Os resultados do estudo foram publicados, em maio, na revista eletrônica “Acervo Saúde”, vol. 26(5), com o título “Leishmaniose Cutânea na Amazônia Ocidental: Lacunas no Conhecimento e Barreiras de Acesso Assistencial em Áreas Endêmicas”. O artigo tem coautoria de pesquisadores da Ufac.
A pesquisa foi realizada com 50 pacientes com suspeita clínica de leishmaniose cutânea e 51 agentes de saúde, sendo 63% agentes comunitários de saúde e 37% agentes de combate às endemias.
“Em nosso trabalho, identificamos que tanto os profissionais da saúde quanto os pacientes possuem informações limitadas sobre a doença. Conhecer as limitações para acesso ao diagnóstico e tratamento precoce é uma das principais estratégias para a implementação de programas de controle e de educação em saúde que contemplem o perfil epidemiológico e social das populações de áreas endêmicas”, disse o autor do estudo, Leandro Siqueira de Souza, do Instituto Oswaldo Cruz (IOC).

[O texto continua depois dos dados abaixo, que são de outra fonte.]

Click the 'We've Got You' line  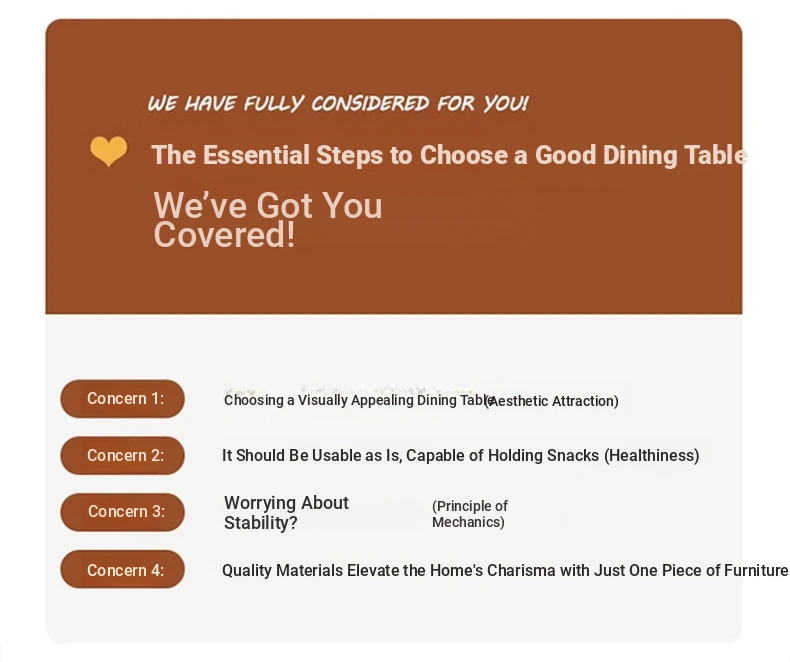(x=268, y=206)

A região Norte é responsável por mais da metade dos casos da doença no Brasil; o Acre conta com mais de 11 mil casos notificados na última década. Em 2025, os municípios acreanos de Xapuri, Marechal Thaumaturgo, Assis Brasil, Sena Madureira e Brasileia foram classificados pelo Ministério da Saúde como áreas de risco intenso para transmissão da doença.

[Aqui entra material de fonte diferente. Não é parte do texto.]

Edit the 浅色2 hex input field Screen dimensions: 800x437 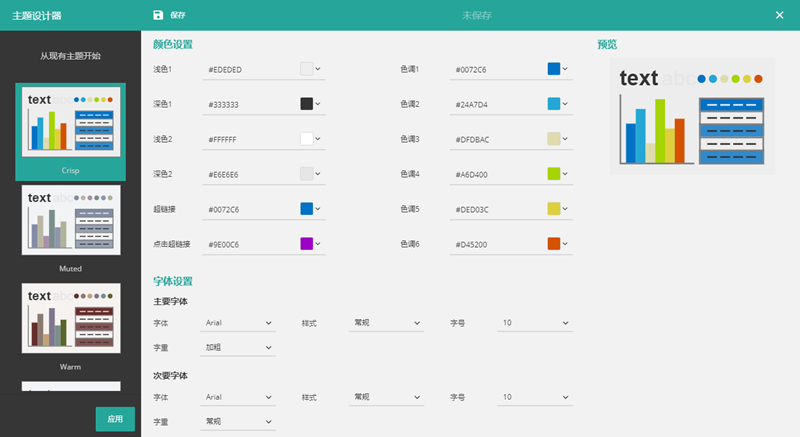point(250,139)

“A região amazônica é uma área endêmica para a leishmaniose cutânea, uma doença negligenciada que afeta principalmente populações de comunidades tradicionais”, contou o pesquisador Reginaldo Peçanha Brazil, do IOC. “Conhecer as limitações no conhecimento tanto dos pacientes como de profissionais da saúde de áreas endêmicas é fundamental para o sistema de saúde do Estado do Acre e para o controle mais efetivo da doença.”
A investigação integra um projeto de pesquisa coordenado por Brazil. Além da Ufac, são parceiros na pesquisa a Universidade Federal de Minas Gerais, a Universidade de Brasília, o Instituto Chico Mendes de Conservação da Biodiversidade e a Secretaria de Estado de Saúde do Acre.
Pela Ufac, são coautores do artigo os pesquisadores Andréia Luísa Peixinho da Silva Guimarães, Francisca Alana Costa de Souza, Marcos Bruno Zacarias Campelo, Breno Kalyl Freitas Nascimento, Andreia Fernandes Brilhante e Francisco Glauco de Araújo Santos. Os estudos contam com financiamento do Conselho Nacional de Desenvolvimento Científico e Tecnológico (CNPq) e apoio de instituições parceiras.